Second, well, the music here is pretty much what you’d expect. Pin-drop production, crunchy, layered guitars, pummeling drum-work and hooky choruses, along with a hefty helping of progressivism in the songwriting to boot. They were always a forward thinking band and this is no change in that. And the songwriting here is good, no doubt, but it’s also a little inconsistent, with some songs having a few noticeable flaws that could have been touched up. “Sacred Worlds” has some of the most complex arrangements on the album, but the chorus is way too simple and just doesn’t have any oomph to it; it’s very flat. Luckily “Tanelorn,” with its jackhammer riffing, starts up and shows us why we love this band. “Road of No Release” is one of the choice cuts here, with a slow, melodic ride through stodgy guitars and delicate keys being fronted by a really first rate, sorrowful chorus.

The rest of the album slogs through songs like “Ride into Obsession” and “Control the Divine,” which are good tunes, but just lack a certain something musically that makes them really stay with you. They both have really great verses, but then the music is kind of flat and static – see what I mean? I hate to nitpick, but these songs just have some problems. “Curse My Name” is probably the only one I don’t really like at all, as it just really is not that musically interesting, and goes on for far too long. “War of the Thrones” is a much better ballad, with a simple piano riff carrying it for a shorter and more manageable duration than its compatriot. Good tune. And “Voice in the Dark” hammers out some more tasty riffing with another catchy chorus – might be a little long, but I’ll let it go, as it does kick a fair amount of tail.

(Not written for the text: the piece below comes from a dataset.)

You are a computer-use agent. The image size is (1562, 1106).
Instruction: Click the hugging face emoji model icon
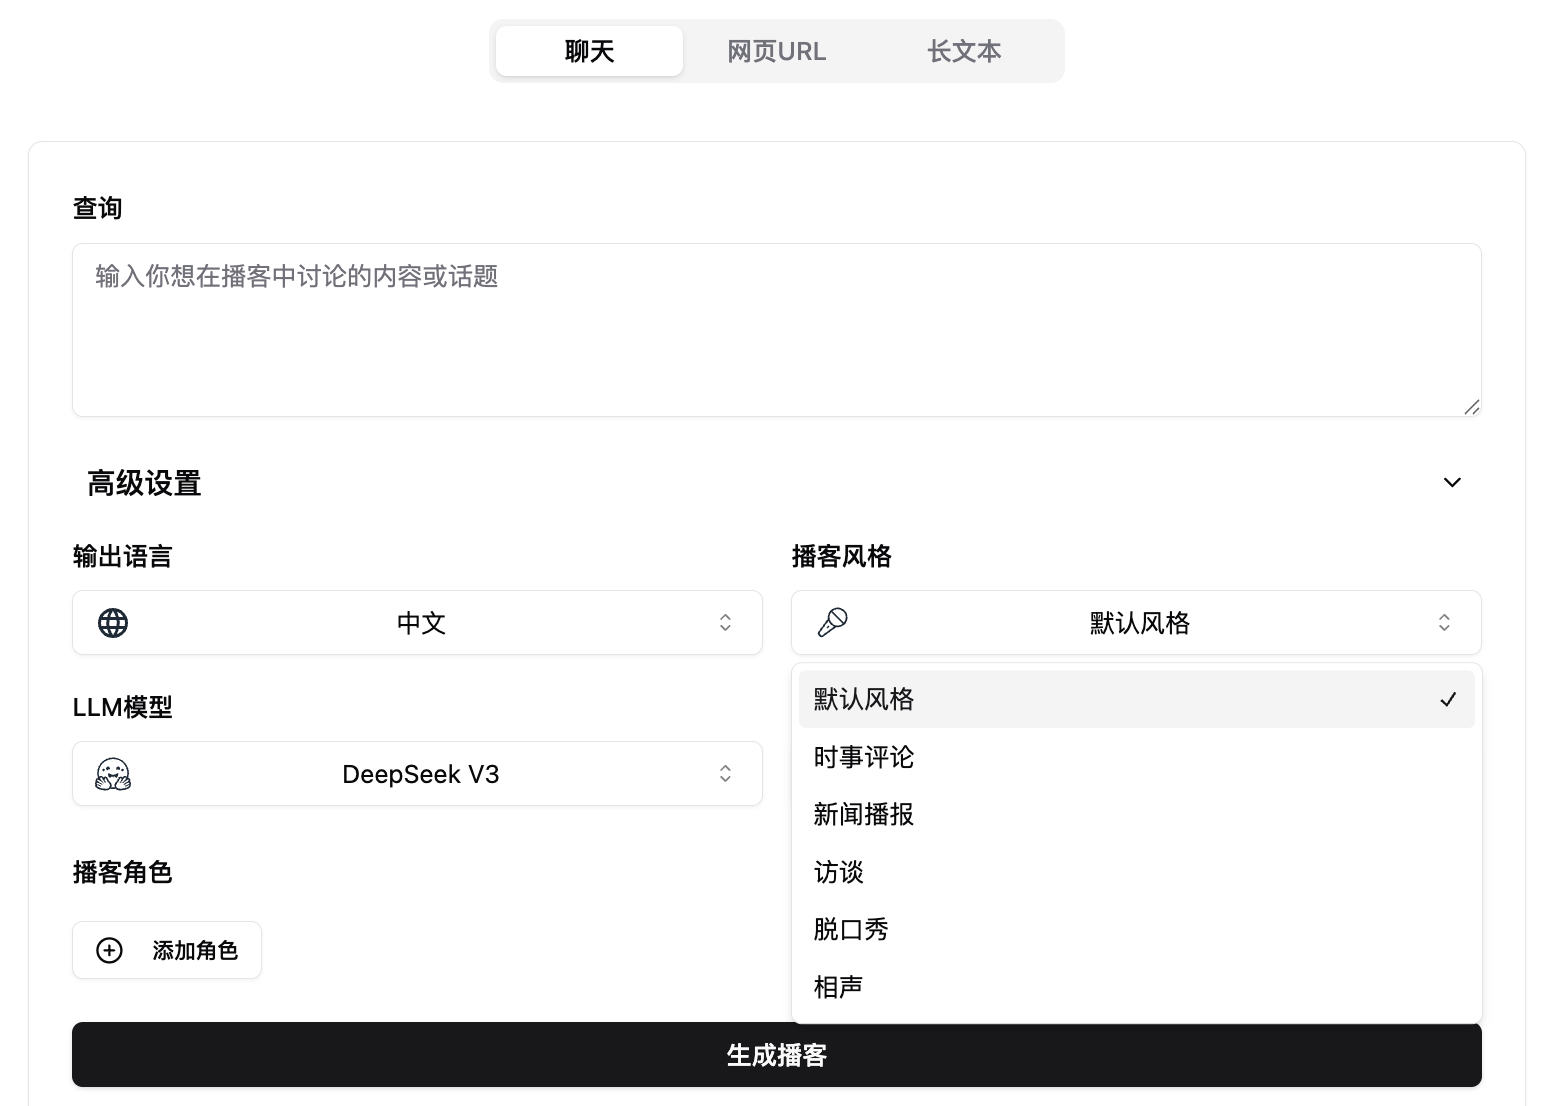point(113,774)
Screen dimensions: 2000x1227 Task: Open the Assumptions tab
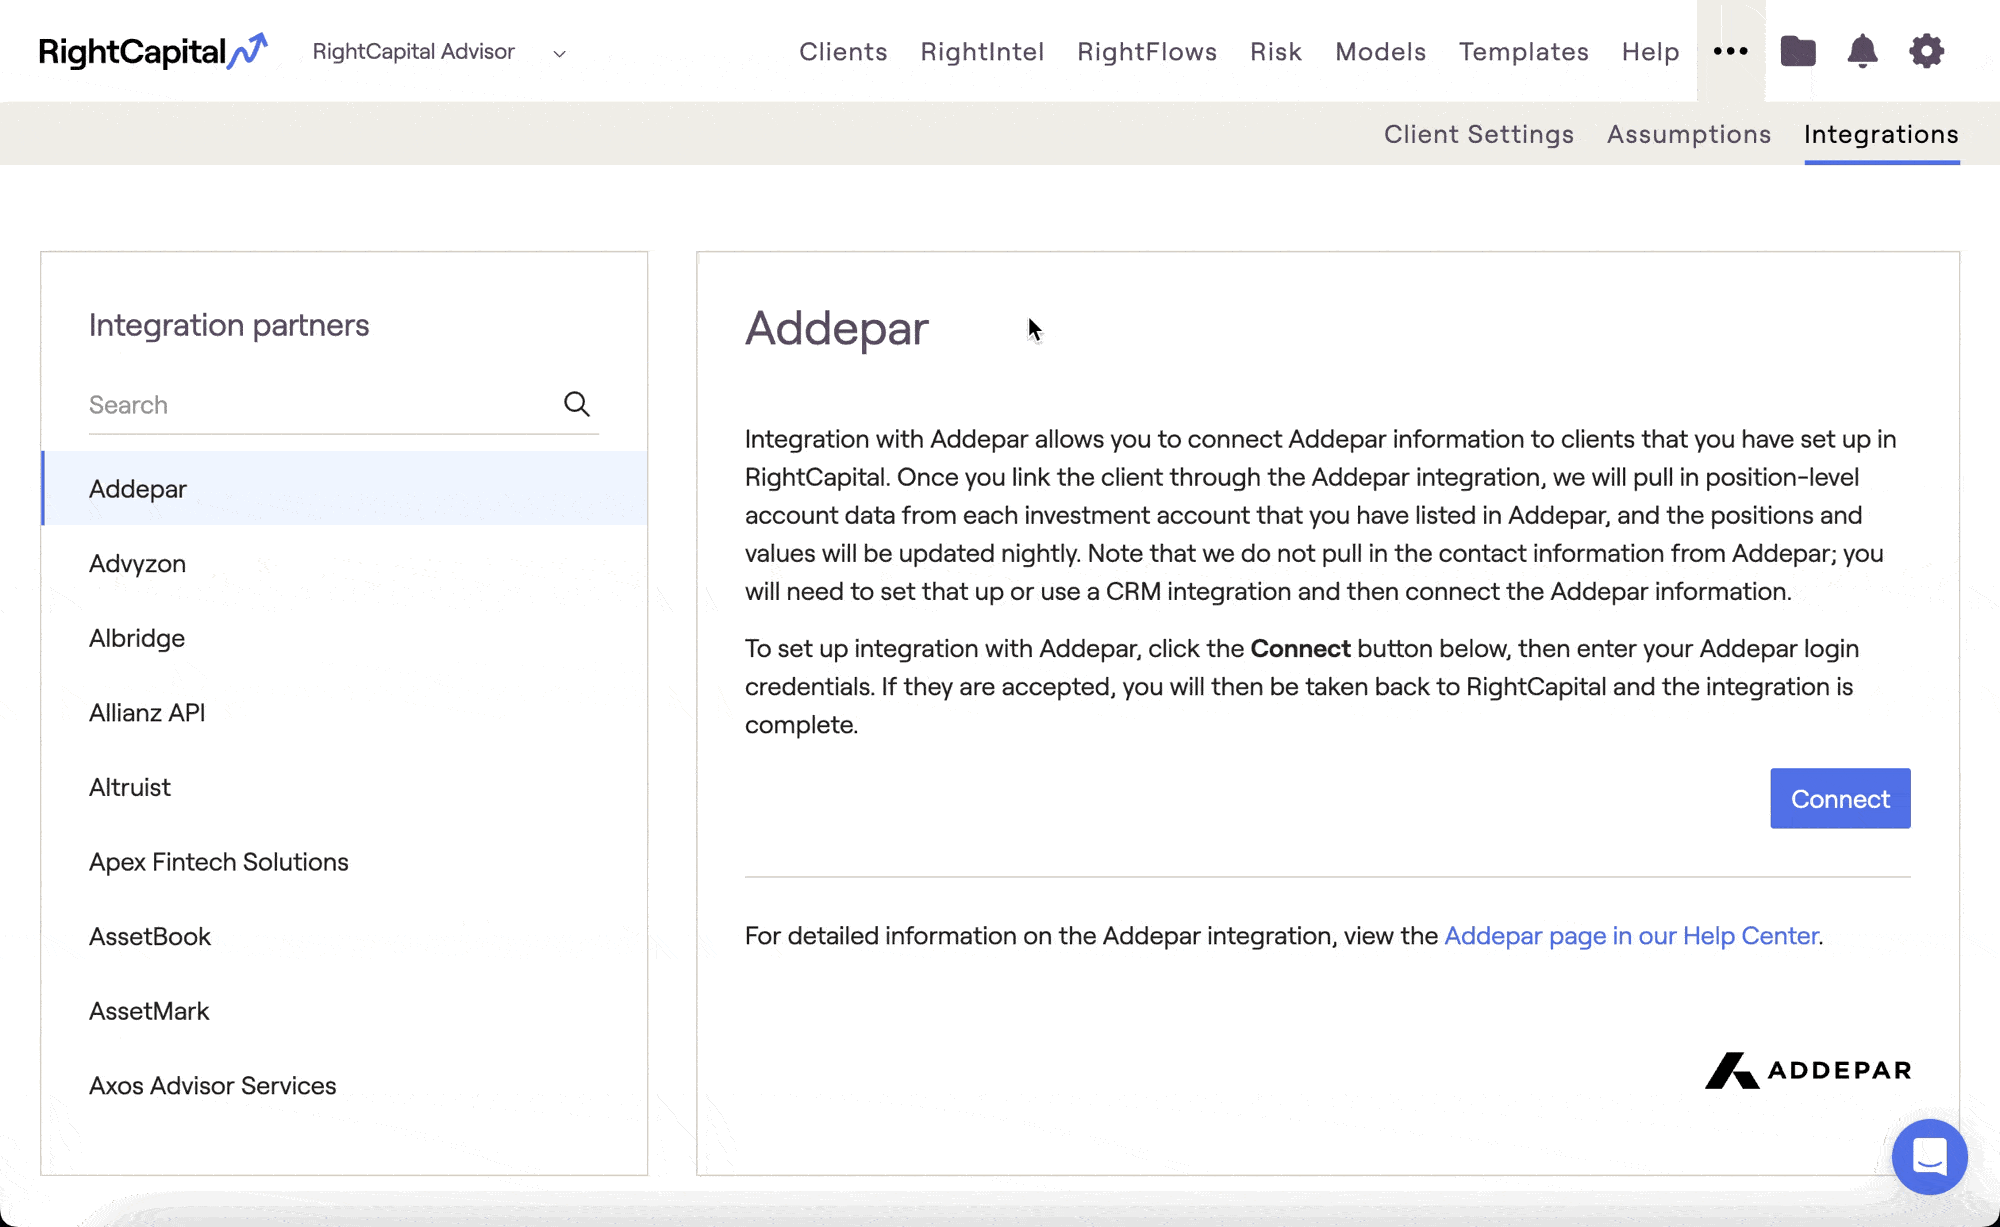point(1688,134)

“Valkyries” is one of the best songs on here, and an oddity in that it’s a much slower, more simple song than we’re used to from them, but doesn’t lapse into the folksy kind of balladry that they usually resort to. Instead it’s kind of like “Mordred’s Song,” with a big, hymn-wide chorus and heavy, hard hitting emotive melodies. And it’s damn good – expect to get a little misty eyed at its forlorn climax. But it’s the grand finale of “Wheel of Time” that really brings home the money, with a host of vibrant, swirling riffing quickly segueing into somber folksy acoustics, and ending up as a triumphant, pounding epic for the ages. This is really the song they seem to have put most of the work into, and it works tremendously well as an album closer. It really leaves the listener with the best possible impression of the album they just heard, and that’s very important.

So yeah, you’ll hear a lot of people putting this on their top ten of the year lists, and I won’t say it’s completely undeserved, but At the Edge of Time is really only a solid album. That’s admirable coming from a veteran band like this, but that doesn’t mean we have to exalt it because of that. Still, though, half of this is really fun and there are even some truly well written and poignant songs on here, so if you’re a fan, this is a must by. If you just like some good power metal, I’d say this is well worth a listen anyway.